(Saved data entries)
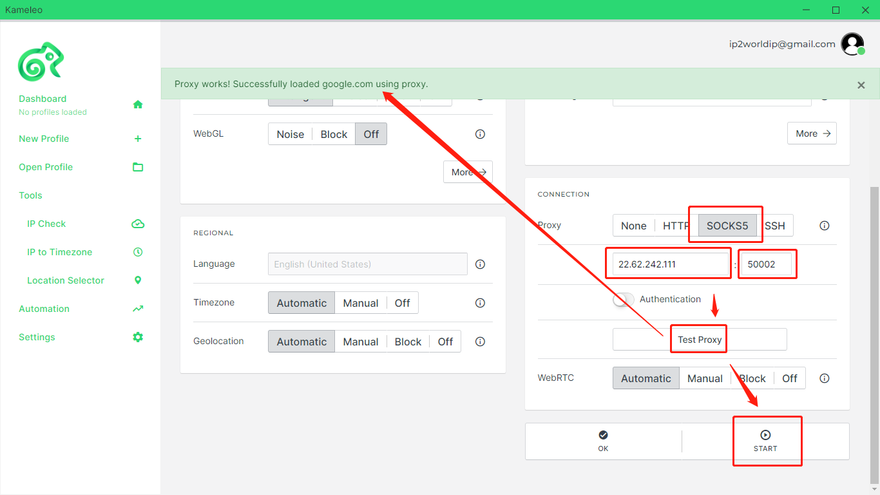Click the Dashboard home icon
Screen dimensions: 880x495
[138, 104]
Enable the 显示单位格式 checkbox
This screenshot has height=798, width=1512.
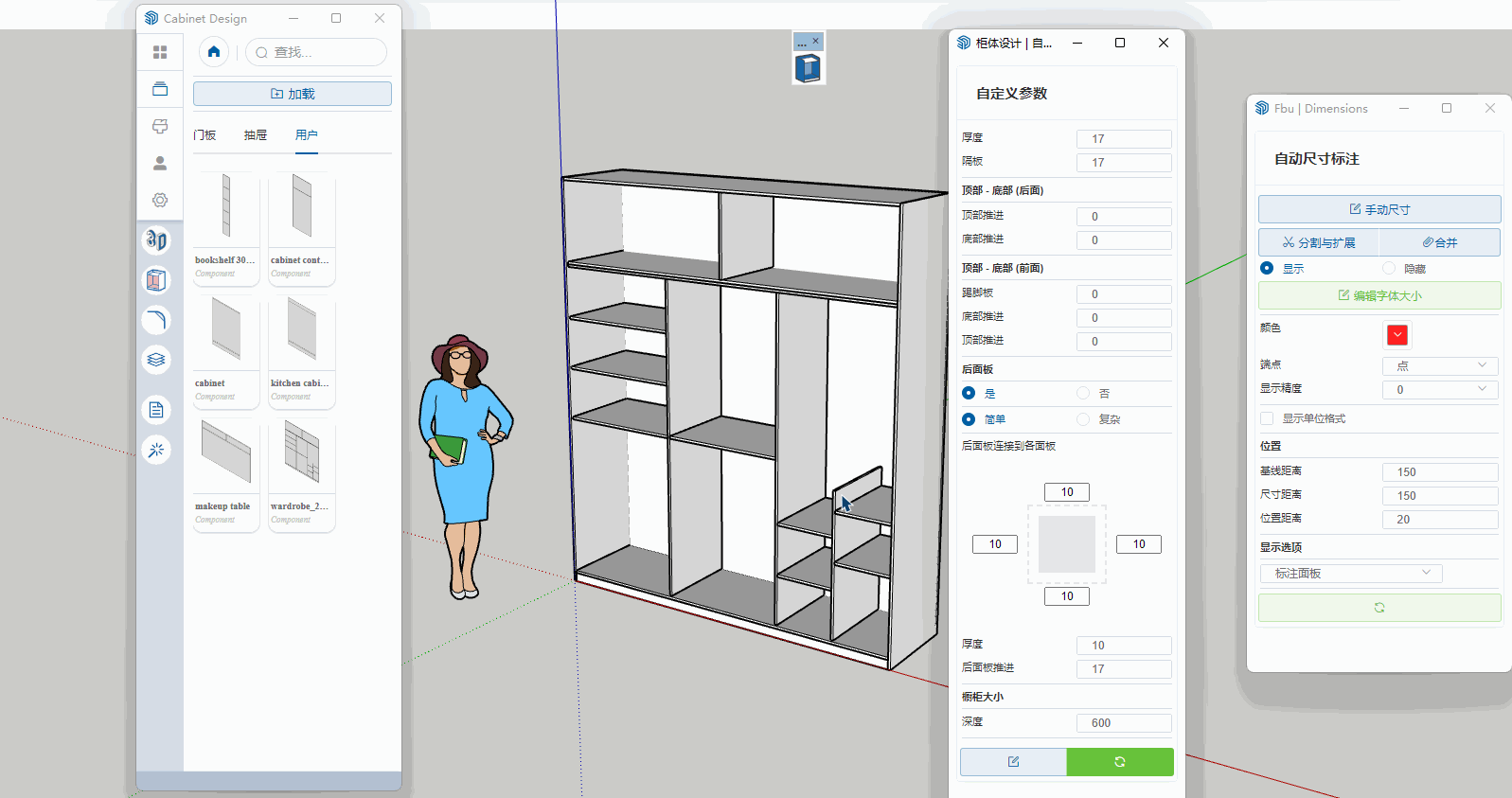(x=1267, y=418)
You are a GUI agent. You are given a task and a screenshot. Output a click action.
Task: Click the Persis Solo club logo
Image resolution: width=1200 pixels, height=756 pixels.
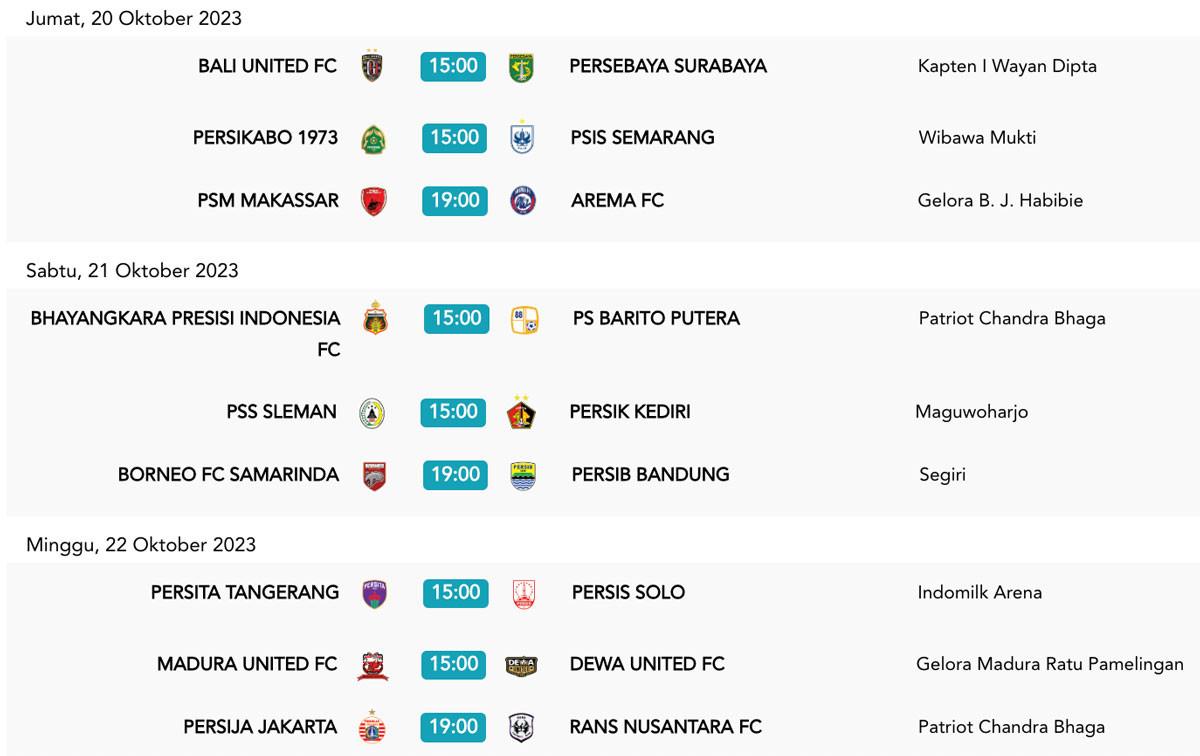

Your instructions: Reproduce the records above exactly, but only from the line containing "Enable the 显示单位格式 checkbox" through the last line, both included, and without any pictures.

The completed task:
Enable the 显示单位格式 checkbox
This screenshot has height=798, width=1512.
(x=1267, y=418)
You are a GUI agent. You are given a task and a screenshot. Output a click action.
Task: Click the Persis Solo club logo
Image resolution: width=1200 pixels, height=756 pixels.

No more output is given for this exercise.